If you’re bothered by the addition of a few days to the number “forty,” there are more significant things about which to worry. Among those things is the fact that the author of the Acts of the Apostles had previously written that Jesus ascended on the day of his resurrection (Easter), rather than forty days later. (Luke 24:51)
The contradiction between Luke’s Gospel and the Acts of the Apostles is made more troubling by the fact that Matthew’s Gospel reports that the Ascension took place in Galilee rather than in Jerusalem. (Matthew 28:16-20) These multiple contradictions are either an indication of falsehood or an invitation to look closer at the events depicted.
In our society we have become so inured to the prevarications of criminals and poseurs we might be tempted to disregard these discrepancies, but to do so would be to ignore a deep truth the Scriptures intend to reveal.
Upon closer examination, the feast of the Ascension is a reference to transcendence and ultimacy. However, this fact is not without its own problems. Jesus’ Ascension is a statement about his return to the presence of God the Father and his absence from the disciples. Jesus exists now in the full glory of divinity that he enjoyed before the Incarnation. Sadly, this is yet another concept that our contemporary society ignores or dismisses.
How does one speak publicly about religious concepts such as these? How can transcendence be explained to a society which believes only in the visible and tangible? How can one address the issue of ultimacy with a society which believes in nothing beyond this present existence?
There was a time when one could speak about this life in relationship to the next life, and be taken seriously. That time has passed. The apparent contradiction between Luke’s Gospel and the Acts of the Apostles was intended to juxtapose the completed mission of Jesus with the on-going mission of the Church. Church, however, is now largely considered to be a relic from a bygone era.
There is one additional category, although foreign to the experience of contemporary society, that holds the potential of addressing our society in a way that can be understood and appreciated by nearly everyone.
We live at a time and in a place that is largely bereft of hope. I heard a very cynical joke recently. You are presumed to be normal if you have one pet. You’re presumed to be desperate if you have four pets. You are judged to be crazy if you have thirty-two pets. The order of those judgments is reversed if the number of your teeth is being counted instead of the number of your pets.

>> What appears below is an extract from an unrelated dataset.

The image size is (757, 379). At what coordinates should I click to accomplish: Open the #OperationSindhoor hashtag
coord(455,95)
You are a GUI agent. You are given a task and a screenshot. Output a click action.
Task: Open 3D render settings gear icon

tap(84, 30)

There are a great many people who fall into the category of “desperate.” I don’t base this statement on the numbers of pets in American households. There are many who are in despair about financial or employment troubles. Nations around the world are in turmoil because of fears about security, prosperity and national identity. Social media is a catalogue of desperate attempts to garner attention.
Like Jesus, hope is very present to us because of its felt absence. Even the most cynical among us can see the weight of the burden imposed by the lack of hope in our societal and individual lives. Hope is also the experience that most accurately reflects the realities of transcendence and ultimacy.

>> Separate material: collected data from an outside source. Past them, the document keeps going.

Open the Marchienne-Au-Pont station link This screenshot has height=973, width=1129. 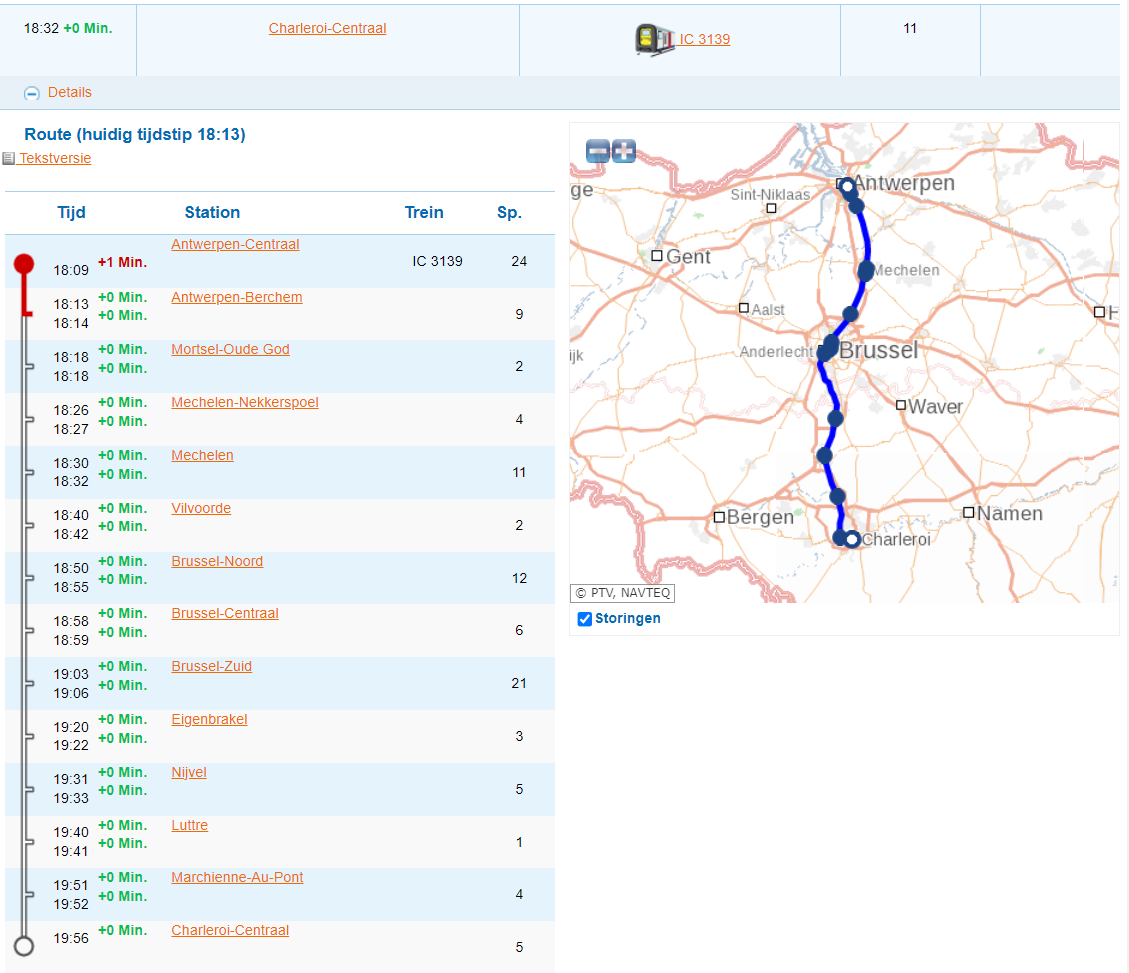(237, 878)
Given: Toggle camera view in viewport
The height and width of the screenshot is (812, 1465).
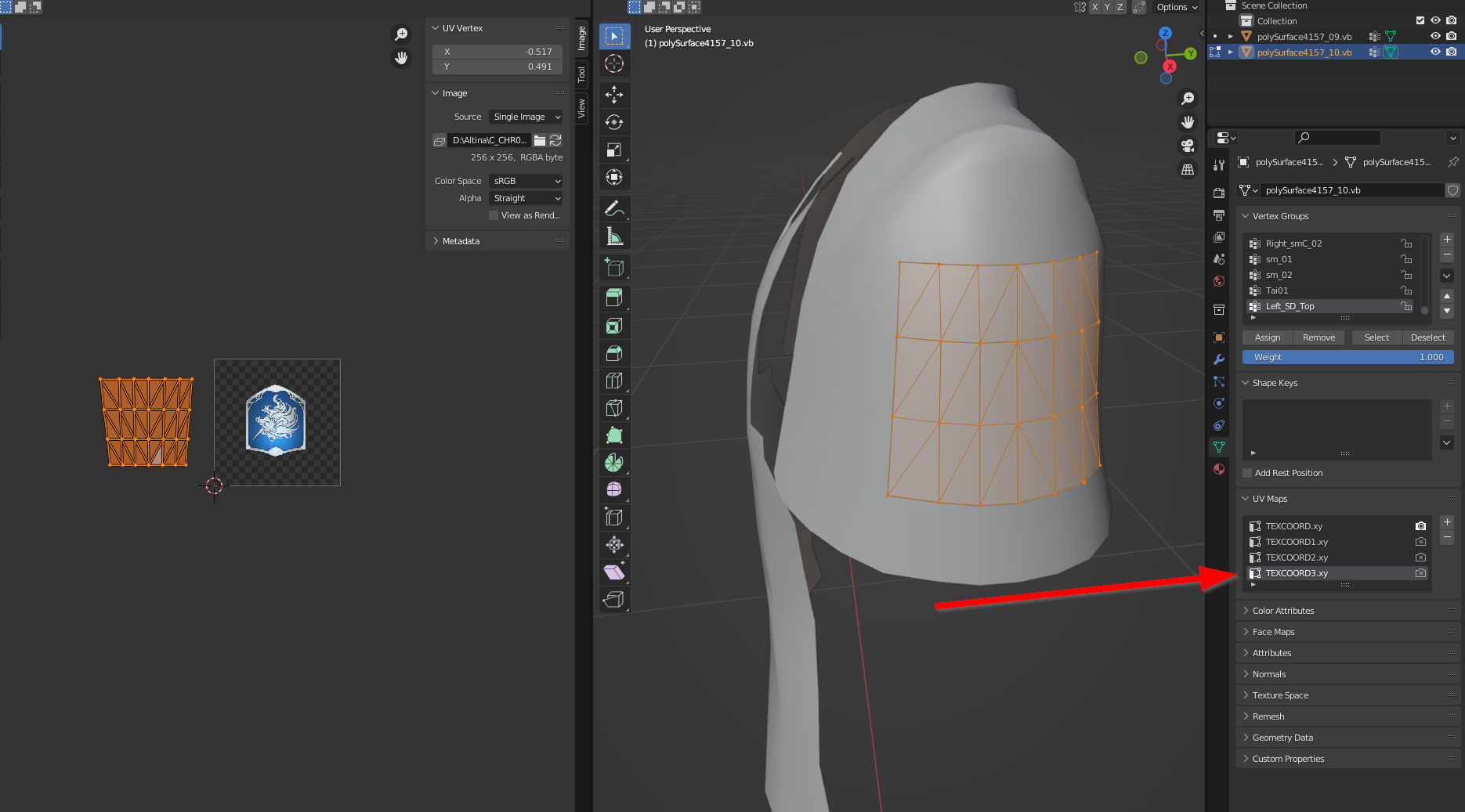Looking at the screenshot, I should click(x=1188, y=146).
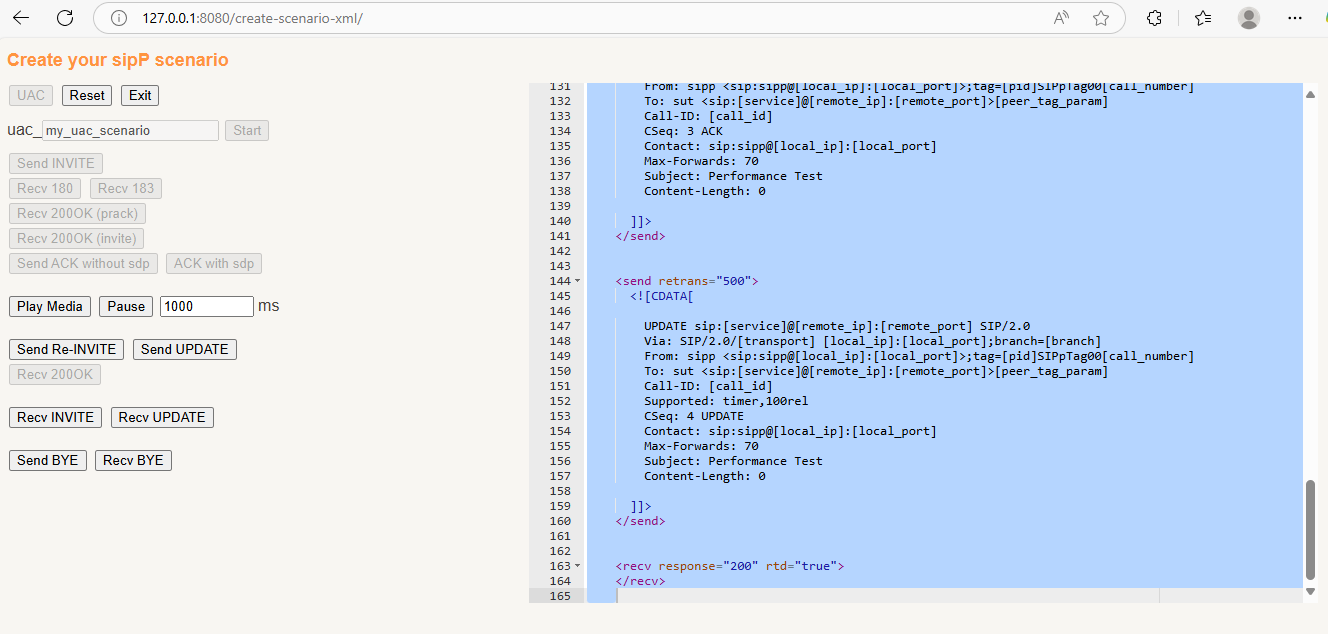Open the Favorites list
The width and height of the screenshot is (1328, 634).
pos(1203,17)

As disciples of Jesus we need to speak publicly about the hope we have in the Lord’s resurrection. Wider society, for its part, needs to hear a message of hope. We can begin to discharge our responsibilities as disciples by living hopeful lives. Although the Lord Jesus is physically absent from us, he remains present in the Spirit and in the promise of reconciliation with God and neighbor.
We can begin to proclaim publicly the Gospel’s message of hope by affirming human nature’s desire for more than what the limitations of this existence can afford. The one thing that we must avoid entirely is participating in the cynicism and desperation that surrounds us.
There is an ancient Christian text called the “Didache.” It was probably written at the end of the first century of the common era. In the section that decribes Christian moral teaching, the ancient author wrote, “Do not fall into cynicism about human behavior, but reprove those who sin: some people deserve your prayers, and others deserve to be loved more than you love yourself.” (Didache 2:7)
This ancient expression of Christian hope is as relevant today as it was when it was written nineteen centuries ago. It’s not only good advice, it is guidance and encouragement to fulfill our responsibility to the world – to be witnesses to hope.